====== Information shown

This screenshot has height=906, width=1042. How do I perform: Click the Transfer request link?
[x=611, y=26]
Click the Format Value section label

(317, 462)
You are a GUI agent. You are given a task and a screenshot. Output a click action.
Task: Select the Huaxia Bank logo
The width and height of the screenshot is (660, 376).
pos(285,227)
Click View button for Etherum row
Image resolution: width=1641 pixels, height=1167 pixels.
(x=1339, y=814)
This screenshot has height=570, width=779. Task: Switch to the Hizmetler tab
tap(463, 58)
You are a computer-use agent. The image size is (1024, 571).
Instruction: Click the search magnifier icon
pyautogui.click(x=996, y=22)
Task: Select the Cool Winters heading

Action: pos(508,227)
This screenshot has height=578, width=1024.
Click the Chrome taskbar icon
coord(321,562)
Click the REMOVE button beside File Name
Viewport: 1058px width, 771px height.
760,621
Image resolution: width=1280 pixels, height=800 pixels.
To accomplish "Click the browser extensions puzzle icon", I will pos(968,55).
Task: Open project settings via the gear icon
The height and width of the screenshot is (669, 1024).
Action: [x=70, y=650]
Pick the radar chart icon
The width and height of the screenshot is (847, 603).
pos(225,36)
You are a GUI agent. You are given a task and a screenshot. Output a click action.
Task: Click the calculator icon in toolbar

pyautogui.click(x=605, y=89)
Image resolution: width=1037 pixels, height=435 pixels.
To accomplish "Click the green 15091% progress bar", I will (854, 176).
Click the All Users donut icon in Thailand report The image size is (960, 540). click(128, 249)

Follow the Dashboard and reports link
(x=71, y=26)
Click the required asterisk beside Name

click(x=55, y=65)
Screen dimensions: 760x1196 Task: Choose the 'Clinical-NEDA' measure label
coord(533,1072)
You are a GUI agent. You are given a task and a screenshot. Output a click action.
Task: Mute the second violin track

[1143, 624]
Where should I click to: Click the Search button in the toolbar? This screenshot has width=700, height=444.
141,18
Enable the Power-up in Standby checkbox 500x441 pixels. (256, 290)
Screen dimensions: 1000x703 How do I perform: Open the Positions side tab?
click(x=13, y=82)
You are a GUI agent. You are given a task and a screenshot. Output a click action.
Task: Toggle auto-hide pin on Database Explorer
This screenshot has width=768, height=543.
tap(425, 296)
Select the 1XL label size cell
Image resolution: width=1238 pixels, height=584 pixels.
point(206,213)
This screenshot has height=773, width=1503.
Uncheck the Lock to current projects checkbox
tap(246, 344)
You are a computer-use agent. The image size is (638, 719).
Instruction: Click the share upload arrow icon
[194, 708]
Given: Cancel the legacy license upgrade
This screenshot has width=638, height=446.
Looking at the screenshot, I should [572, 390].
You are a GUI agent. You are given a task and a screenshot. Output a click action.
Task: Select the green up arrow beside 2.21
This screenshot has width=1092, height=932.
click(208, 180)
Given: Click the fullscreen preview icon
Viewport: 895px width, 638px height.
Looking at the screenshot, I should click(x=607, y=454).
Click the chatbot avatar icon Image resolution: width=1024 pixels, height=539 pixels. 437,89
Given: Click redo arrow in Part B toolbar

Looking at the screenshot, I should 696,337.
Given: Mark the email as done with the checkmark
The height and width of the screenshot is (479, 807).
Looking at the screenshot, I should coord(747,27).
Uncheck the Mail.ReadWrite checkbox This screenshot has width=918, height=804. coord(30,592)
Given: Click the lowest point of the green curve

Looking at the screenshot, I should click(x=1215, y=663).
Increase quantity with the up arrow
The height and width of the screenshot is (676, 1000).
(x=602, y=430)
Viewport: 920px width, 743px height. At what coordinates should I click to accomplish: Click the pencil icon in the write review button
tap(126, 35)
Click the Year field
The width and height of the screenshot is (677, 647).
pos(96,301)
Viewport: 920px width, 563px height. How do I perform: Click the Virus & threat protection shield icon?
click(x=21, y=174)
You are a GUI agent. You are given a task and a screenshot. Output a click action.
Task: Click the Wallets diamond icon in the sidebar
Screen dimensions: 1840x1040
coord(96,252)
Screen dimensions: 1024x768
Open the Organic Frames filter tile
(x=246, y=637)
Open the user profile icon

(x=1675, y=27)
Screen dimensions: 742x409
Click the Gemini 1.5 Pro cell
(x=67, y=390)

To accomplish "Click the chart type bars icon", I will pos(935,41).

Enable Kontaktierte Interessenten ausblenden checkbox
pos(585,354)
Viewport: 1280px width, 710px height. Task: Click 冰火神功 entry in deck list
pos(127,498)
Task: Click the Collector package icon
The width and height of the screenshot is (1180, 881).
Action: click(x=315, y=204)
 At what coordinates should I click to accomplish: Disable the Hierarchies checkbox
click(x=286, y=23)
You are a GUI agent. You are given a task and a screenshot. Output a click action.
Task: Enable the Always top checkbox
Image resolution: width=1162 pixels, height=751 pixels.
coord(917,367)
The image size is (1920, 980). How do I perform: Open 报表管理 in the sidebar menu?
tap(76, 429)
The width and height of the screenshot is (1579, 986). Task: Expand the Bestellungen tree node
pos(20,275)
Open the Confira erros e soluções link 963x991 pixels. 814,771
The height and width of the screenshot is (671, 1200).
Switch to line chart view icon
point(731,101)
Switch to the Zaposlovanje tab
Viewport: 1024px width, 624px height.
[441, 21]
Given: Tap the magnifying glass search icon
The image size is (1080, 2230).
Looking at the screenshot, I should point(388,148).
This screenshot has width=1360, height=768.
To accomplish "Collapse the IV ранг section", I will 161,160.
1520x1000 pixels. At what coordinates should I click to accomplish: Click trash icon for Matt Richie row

============

[How to complete this task] Where a line above holds the string "computer", show that line.

[Your response]
You are a computer-use agent. The image size is (1024, 571).
You are a computer-use agent. The image size is (638, 719).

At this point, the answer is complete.